How Etsy Built The Greenest Office Space In Tech

The company just scored a Petal certification from the Living Building Challenge. Next on the agenda: achieving zero waste by 2020—and maybe convincing other tech companies to follow its lead.

Source: Fast Company, Pavithra Mohan
Photo: Emily Andrews

When Etsy went public in 2015, it was the largest B Corporation ever to do so—and only the second in history. The handmade goods marketplace has since retained its B Corp status, which means it’s beholden to the nonprofit B Lab’s strict guidelines for social and environmental responsibility. Of course, this comes as little surprise from a company that counts among its values being a “mindful, transparent, and humane business.”

Now, in keeping with another Etsy value—sustainability—the company is snapping up a new bragging right: the greenest office space in tech.
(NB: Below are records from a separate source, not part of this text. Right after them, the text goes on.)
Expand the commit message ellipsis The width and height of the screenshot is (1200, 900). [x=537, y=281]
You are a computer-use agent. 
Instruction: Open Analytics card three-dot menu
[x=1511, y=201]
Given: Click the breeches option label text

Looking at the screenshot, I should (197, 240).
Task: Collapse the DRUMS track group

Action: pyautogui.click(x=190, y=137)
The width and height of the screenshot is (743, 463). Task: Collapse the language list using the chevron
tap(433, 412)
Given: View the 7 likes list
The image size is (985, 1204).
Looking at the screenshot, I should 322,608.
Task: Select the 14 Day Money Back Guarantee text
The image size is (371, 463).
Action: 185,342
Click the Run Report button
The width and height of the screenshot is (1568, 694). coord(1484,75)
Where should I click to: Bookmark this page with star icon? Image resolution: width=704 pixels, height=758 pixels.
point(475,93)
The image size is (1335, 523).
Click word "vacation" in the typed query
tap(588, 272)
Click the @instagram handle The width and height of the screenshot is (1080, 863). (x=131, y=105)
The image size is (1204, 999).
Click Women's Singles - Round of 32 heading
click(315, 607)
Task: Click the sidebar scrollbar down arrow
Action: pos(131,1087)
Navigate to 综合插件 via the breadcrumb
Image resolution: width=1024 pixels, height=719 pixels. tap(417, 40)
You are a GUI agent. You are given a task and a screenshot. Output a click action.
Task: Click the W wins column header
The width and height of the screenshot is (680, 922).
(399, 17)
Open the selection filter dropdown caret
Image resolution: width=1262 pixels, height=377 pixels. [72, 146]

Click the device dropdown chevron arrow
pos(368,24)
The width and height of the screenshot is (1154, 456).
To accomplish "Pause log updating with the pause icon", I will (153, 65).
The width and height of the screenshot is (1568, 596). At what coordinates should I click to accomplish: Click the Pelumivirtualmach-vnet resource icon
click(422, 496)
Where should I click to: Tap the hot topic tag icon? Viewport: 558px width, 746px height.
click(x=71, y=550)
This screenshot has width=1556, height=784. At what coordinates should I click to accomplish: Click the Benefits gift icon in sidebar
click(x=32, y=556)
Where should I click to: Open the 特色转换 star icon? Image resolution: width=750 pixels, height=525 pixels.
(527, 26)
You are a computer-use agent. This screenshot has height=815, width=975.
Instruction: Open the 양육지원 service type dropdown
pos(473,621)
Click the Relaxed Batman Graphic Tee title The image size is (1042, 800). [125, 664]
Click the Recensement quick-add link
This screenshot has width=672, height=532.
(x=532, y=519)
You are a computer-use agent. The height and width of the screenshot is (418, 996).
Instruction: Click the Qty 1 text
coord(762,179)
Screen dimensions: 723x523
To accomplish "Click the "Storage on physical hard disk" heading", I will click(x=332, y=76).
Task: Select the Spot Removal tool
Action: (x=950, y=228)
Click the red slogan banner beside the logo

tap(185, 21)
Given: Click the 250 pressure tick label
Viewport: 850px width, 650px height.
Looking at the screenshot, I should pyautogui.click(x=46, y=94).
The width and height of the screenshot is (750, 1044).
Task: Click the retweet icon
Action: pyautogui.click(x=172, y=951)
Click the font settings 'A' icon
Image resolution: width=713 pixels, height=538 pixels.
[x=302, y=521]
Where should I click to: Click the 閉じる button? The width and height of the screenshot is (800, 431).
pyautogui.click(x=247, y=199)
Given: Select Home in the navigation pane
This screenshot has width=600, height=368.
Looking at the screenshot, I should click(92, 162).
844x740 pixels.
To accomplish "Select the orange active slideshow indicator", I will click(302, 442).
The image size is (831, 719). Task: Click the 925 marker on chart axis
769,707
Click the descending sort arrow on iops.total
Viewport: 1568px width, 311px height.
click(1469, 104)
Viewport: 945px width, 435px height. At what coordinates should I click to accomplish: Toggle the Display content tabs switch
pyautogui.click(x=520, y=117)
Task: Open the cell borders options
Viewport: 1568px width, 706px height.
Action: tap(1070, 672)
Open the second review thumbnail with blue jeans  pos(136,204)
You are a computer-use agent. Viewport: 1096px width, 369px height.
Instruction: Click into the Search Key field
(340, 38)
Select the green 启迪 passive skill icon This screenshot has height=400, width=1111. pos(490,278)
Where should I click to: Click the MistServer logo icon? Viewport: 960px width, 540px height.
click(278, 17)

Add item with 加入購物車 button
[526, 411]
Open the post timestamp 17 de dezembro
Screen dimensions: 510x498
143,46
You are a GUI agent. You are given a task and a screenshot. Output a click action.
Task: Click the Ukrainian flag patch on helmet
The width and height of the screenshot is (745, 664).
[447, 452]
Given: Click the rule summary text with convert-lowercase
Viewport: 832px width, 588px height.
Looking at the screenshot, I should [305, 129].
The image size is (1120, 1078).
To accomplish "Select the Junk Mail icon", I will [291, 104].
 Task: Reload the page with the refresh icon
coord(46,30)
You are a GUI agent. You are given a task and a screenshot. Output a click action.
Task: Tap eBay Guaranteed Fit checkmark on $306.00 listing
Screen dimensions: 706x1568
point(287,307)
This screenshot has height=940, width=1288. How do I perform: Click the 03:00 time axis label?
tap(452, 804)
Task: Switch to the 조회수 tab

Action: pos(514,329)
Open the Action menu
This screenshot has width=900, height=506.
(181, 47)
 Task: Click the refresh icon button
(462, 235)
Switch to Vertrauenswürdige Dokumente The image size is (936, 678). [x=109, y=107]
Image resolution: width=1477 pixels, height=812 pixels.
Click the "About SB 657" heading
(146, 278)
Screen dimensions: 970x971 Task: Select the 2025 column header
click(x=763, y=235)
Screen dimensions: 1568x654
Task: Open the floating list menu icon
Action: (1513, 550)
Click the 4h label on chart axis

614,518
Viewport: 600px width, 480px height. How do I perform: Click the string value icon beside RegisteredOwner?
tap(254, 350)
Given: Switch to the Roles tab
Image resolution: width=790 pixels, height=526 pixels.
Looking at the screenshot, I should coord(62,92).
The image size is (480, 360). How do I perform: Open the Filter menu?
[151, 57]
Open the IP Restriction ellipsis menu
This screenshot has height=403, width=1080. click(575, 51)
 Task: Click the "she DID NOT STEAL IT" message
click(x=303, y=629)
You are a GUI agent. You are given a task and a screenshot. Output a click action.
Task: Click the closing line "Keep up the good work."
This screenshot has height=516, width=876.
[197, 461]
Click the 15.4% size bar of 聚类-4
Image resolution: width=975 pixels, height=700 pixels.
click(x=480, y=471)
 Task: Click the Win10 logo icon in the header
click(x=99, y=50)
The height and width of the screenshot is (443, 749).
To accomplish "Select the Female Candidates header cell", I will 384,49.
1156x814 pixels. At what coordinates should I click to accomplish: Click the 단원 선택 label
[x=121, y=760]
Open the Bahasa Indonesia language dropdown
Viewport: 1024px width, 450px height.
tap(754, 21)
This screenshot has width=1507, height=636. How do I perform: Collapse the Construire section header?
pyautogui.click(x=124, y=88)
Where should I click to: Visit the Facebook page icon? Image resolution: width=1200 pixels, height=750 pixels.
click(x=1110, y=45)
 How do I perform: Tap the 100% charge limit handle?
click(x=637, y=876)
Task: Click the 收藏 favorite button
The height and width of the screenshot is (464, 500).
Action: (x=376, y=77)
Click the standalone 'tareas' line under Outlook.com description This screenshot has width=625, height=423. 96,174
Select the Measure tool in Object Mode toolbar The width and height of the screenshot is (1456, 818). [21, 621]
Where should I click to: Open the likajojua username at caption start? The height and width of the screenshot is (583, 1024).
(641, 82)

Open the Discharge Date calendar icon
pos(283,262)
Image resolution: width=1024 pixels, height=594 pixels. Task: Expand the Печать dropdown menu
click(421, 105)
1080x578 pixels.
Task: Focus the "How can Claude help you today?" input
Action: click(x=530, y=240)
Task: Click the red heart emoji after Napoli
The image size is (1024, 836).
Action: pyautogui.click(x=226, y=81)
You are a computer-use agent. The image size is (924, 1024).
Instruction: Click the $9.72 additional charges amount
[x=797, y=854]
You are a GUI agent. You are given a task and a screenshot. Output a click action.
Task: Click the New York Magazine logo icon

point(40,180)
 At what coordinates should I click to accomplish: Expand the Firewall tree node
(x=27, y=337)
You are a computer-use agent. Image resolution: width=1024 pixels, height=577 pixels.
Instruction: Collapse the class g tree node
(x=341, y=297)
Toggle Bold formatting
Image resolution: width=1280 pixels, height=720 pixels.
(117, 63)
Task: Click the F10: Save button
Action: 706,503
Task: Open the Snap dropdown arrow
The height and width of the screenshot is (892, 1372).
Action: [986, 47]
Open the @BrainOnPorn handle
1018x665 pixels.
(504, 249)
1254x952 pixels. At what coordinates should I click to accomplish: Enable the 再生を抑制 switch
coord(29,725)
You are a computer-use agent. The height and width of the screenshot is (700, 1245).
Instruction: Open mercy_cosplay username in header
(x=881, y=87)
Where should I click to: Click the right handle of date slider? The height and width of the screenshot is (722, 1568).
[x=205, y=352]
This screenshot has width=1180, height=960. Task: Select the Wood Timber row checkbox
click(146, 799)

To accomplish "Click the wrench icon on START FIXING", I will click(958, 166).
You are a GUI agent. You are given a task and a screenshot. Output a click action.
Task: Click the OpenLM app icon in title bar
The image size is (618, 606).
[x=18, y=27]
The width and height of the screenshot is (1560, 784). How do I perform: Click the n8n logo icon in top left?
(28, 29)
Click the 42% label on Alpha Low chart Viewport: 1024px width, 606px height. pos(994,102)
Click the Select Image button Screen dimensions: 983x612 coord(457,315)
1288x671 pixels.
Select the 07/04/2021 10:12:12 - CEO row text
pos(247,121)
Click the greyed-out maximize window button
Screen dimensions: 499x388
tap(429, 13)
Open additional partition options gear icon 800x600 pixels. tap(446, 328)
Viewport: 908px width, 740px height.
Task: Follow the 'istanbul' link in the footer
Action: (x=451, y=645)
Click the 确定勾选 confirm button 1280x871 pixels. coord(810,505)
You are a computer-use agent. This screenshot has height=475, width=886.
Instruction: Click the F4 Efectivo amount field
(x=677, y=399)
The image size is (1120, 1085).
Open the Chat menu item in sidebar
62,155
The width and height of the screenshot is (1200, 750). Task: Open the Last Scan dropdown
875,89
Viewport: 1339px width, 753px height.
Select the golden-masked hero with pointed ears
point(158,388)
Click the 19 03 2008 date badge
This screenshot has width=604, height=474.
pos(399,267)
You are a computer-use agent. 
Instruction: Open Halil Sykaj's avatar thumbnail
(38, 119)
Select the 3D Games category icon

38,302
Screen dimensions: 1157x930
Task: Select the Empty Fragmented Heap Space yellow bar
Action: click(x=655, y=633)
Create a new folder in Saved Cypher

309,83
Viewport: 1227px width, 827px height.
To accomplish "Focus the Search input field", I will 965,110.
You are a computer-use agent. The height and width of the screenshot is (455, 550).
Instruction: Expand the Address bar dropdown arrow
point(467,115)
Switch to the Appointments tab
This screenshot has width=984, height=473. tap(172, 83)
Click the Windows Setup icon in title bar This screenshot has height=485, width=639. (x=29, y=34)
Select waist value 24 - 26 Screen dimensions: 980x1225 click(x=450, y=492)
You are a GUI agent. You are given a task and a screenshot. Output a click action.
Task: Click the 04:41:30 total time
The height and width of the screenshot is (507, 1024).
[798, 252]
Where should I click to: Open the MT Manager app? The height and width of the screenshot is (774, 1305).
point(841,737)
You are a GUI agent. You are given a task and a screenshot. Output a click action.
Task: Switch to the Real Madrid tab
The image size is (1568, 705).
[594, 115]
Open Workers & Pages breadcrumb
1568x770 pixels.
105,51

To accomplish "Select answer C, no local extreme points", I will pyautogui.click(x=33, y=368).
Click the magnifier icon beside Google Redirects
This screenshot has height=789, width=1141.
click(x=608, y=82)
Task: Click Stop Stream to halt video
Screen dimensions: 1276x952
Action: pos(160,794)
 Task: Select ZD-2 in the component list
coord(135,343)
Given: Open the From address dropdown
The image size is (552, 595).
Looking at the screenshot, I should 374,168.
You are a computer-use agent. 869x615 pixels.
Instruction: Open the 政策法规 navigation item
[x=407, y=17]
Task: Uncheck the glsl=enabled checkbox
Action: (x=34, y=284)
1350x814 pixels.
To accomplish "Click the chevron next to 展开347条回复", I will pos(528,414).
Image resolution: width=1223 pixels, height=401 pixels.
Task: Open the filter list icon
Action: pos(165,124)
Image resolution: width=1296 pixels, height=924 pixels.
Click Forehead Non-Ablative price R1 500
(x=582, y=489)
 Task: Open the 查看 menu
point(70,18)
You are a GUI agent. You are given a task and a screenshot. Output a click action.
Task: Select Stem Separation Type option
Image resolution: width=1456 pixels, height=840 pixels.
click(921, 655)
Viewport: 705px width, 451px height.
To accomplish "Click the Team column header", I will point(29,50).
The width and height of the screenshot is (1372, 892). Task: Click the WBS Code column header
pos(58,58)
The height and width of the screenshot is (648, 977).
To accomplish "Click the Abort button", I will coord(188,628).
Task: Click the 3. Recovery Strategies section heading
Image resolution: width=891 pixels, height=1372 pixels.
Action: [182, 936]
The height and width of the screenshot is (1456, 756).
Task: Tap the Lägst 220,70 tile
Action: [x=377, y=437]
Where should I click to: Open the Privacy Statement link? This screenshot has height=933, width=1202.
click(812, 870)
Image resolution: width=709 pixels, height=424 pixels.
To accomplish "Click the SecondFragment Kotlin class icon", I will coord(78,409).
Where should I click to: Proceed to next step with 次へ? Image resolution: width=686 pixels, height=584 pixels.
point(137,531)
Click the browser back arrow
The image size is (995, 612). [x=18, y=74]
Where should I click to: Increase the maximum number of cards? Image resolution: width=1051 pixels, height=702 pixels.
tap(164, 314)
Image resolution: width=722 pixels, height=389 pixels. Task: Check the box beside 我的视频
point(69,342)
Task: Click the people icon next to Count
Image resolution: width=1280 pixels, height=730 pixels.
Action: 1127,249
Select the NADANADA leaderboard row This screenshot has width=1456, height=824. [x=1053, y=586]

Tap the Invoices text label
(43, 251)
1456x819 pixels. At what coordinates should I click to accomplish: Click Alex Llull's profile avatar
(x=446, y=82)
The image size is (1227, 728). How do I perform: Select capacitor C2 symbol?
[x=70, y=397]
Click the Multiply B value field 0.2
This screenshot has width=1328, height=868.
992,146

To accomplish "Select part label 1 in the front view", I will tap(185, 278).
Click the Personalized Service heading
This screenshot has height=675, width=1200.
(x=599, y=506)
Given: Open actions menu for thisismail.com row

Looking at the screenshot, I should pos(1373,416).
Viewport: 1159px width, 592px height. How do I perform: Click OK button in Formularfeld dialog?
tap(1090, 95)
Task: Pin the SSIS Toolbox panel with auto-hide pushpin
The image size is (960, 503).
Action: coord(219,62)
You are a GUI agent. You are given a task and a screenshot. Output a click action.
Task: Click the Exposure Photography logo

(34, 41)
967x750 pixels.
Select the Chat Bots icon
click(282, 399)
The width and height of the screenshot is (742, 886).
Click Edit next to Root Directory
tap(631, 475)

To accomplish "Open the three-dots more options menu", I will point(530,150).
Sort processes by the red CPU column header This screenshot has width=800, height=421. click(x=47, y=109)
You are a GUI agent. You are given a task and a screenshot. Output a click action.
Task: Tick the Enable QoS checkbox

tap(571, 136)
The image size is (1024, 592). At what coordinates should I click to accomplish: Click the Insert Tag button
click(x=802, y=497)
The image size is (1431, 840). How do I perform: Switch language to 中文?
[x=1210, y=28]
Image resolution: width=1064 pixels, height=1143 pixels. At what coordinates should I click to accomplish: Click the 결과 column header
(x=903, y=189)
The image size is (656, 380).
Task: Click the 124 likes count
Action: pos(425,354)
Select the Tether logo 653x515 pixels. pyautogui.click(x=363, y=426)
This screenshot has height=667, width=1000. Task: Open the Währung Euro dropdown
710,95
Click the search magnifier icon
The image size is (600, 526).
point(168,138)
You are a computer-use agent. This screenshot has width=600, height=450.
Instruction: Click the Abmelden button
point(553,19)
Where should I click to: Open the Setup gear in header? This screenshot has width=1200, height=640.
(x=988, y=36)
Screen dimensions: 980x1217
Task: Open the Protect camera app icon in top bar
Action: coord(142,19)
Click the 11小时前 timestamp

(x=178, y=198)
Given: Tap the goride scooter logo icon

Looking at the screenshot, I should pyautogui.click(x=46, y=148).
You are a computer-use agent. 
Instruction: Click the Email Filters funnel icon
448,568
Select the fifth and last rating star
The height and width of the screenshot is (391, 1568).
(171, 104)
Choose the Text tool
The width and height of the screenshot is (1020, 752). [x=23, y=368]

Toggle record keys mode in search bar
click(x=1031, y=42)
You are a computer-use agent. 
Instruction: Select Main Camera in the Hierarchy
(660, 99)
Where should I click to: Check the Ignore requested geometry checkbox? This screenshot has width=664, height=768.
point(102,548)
When Etsy first built its sprawling headquarters in the Dumbo section of Brooklyn, it did so with the intent of meeting Petal Certification through the Living Building Challenge, a green building certification program that is more stringent than the more recognizable LEED rating system. Etsy has now done just that, making it the first tech company to get such a certification—and the first to actively pursue it, according to Etsy’s head of sustainability, Devon Leahy.

Created by the International Living Future Institute, the Living Building Challenge outlines seven Petals, or performance areas. Etsy tackled the Materials Petal, which Leahy describes as “the responsible sourcing of materials that come into the space.” She claims it is one of the most difficult to achieve.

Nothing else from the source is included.